» **What needs to be done**
Return the entries below verbatim. Pictures stay out.

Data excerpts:
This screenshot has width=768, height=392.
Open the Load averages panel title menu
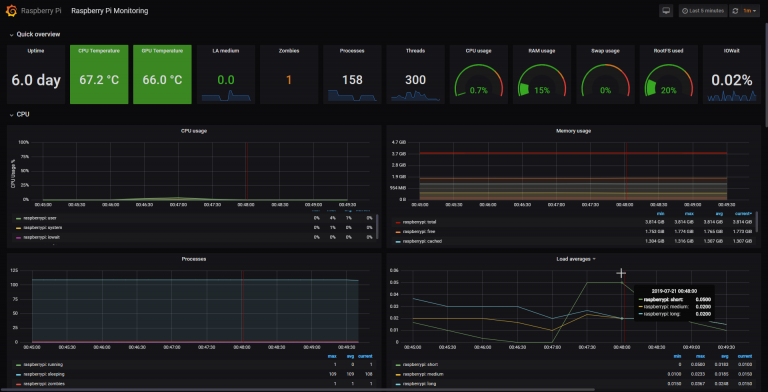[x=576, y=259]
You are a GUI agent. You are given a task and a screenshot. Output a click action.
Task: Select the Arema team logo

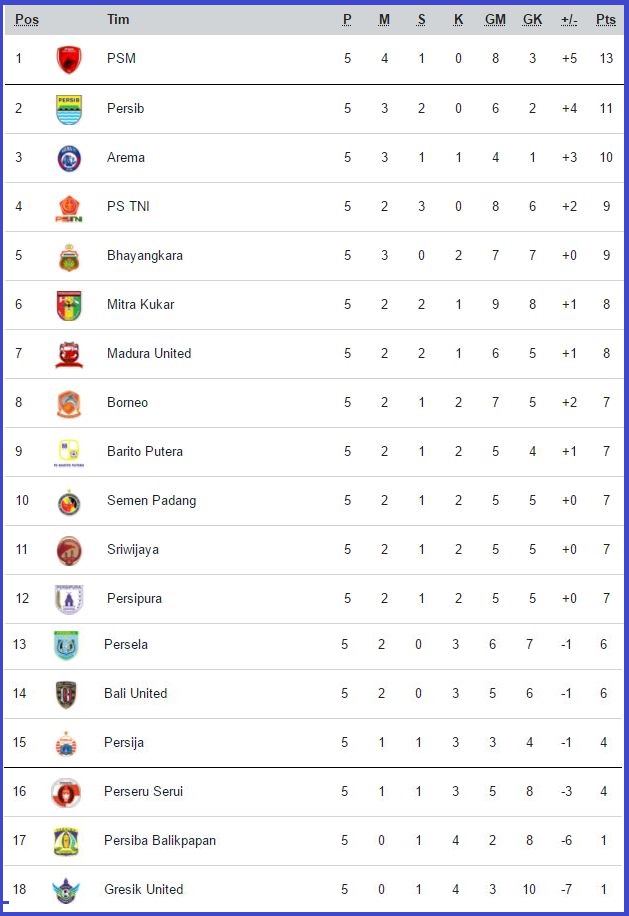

» **Exercise answer**
This screenshot has width=768, height=392.
Open the Load averages panel title menu
[x=576, y=259]
You are a GUI agent. You are given a task and a screenshot. Output a click action.
Task: Select the Arema team logo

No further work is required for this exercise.